Directions for this task: Omit all pictures. Quote only the lines from the one with "Task: Click the back navigation arrow" through the end of the material below.
Data for this task: Begin
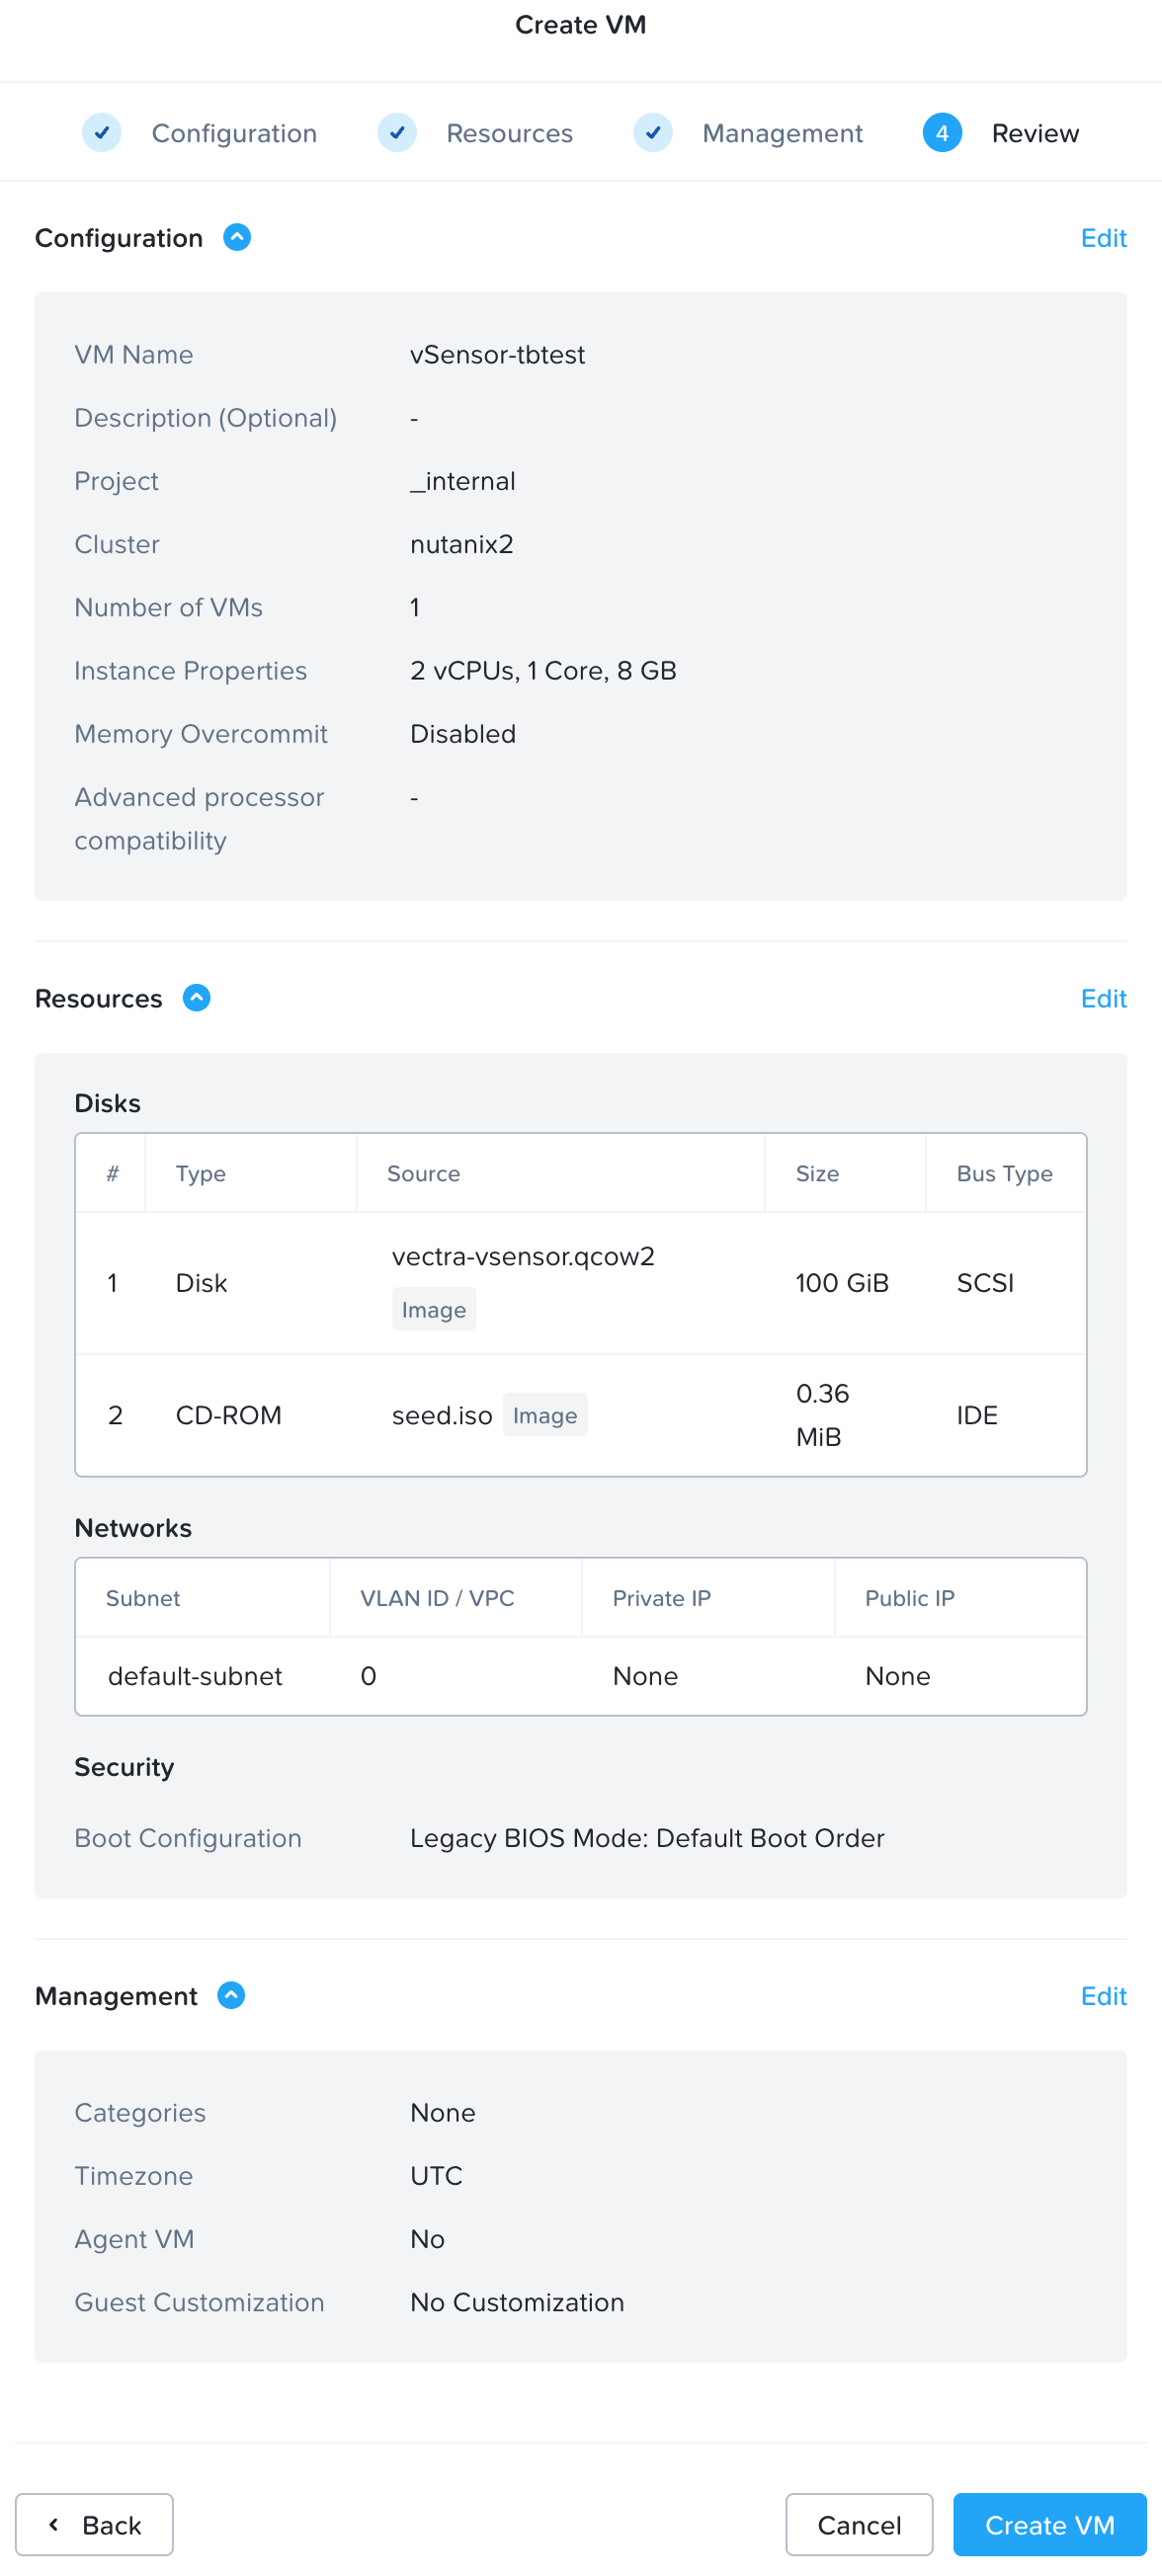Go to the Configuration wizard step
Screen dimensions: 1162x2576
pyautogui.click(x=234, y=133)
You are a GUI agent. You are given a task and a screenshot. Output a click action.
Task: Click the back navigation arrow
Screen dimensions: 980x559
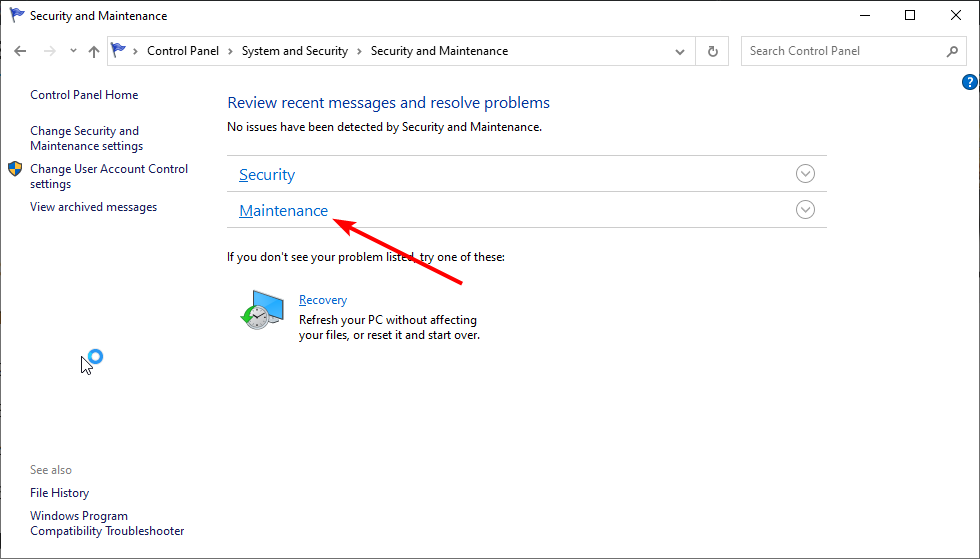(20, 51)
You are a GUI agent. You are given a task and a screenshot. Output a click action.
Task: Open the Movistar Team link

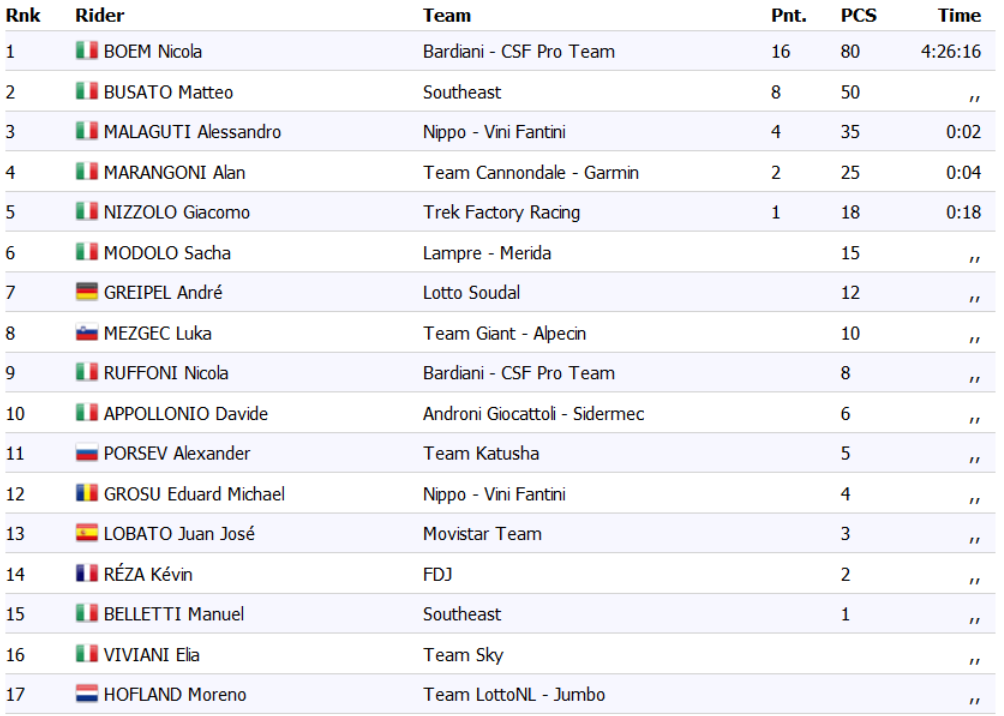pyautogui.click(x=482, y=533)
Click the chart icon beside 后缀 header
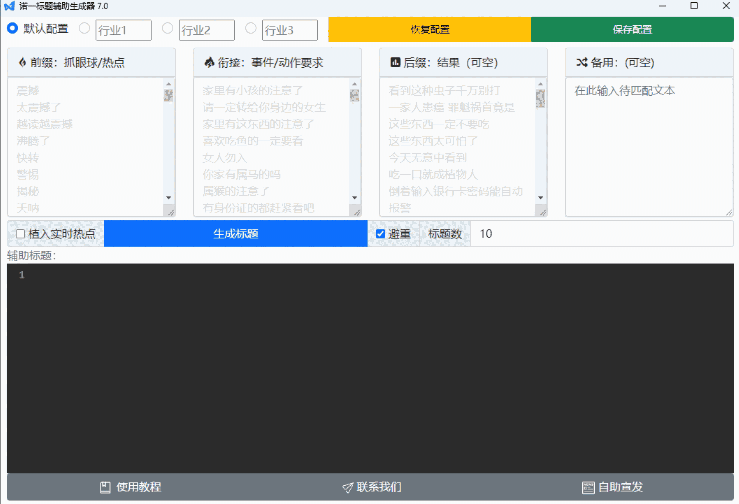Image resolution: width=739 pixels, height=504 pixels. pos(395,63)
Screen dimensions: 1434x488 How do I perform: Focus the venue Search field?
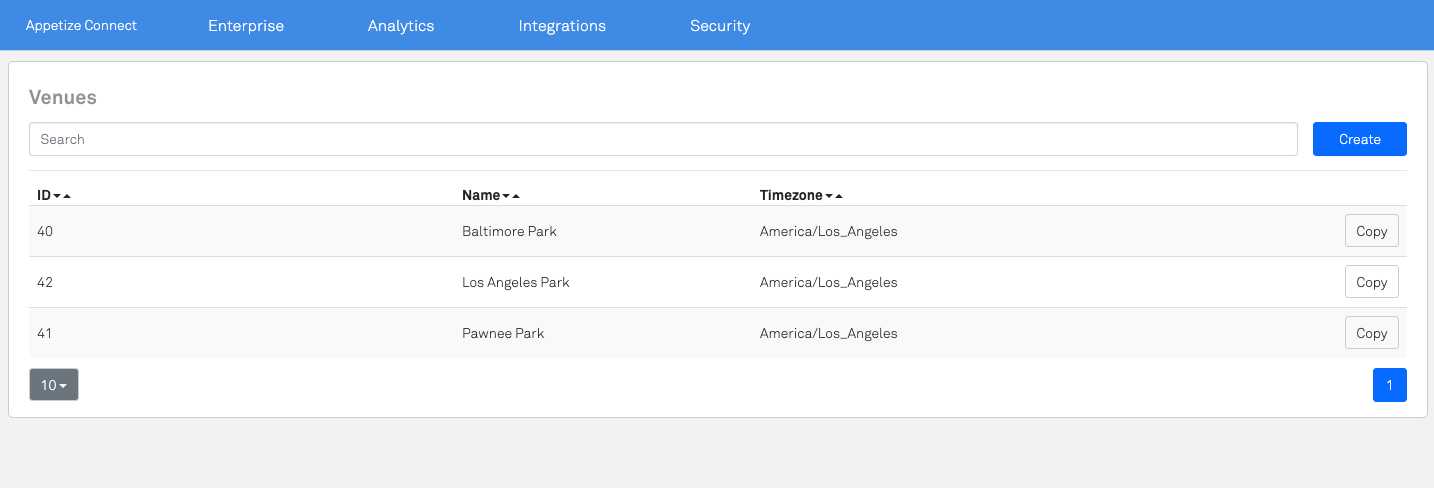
Data for this task: End
Response to the exercise:
Task: Click the back navigation arrow
Screen dimensions: 980x559
(20, 51)
You are a GUI agent. You are given a task and a screenshot. Output a click action.
Task: Open the Movistar Team link

pyautogui.click(x=482, y=533)
Click the chart icon beside 后缀 header
Image resolution: width=739 pixels, height=504 pixels. pos(395,63)
Screen dimensions: 1434x488 How do I perform: Focus the venue Search field?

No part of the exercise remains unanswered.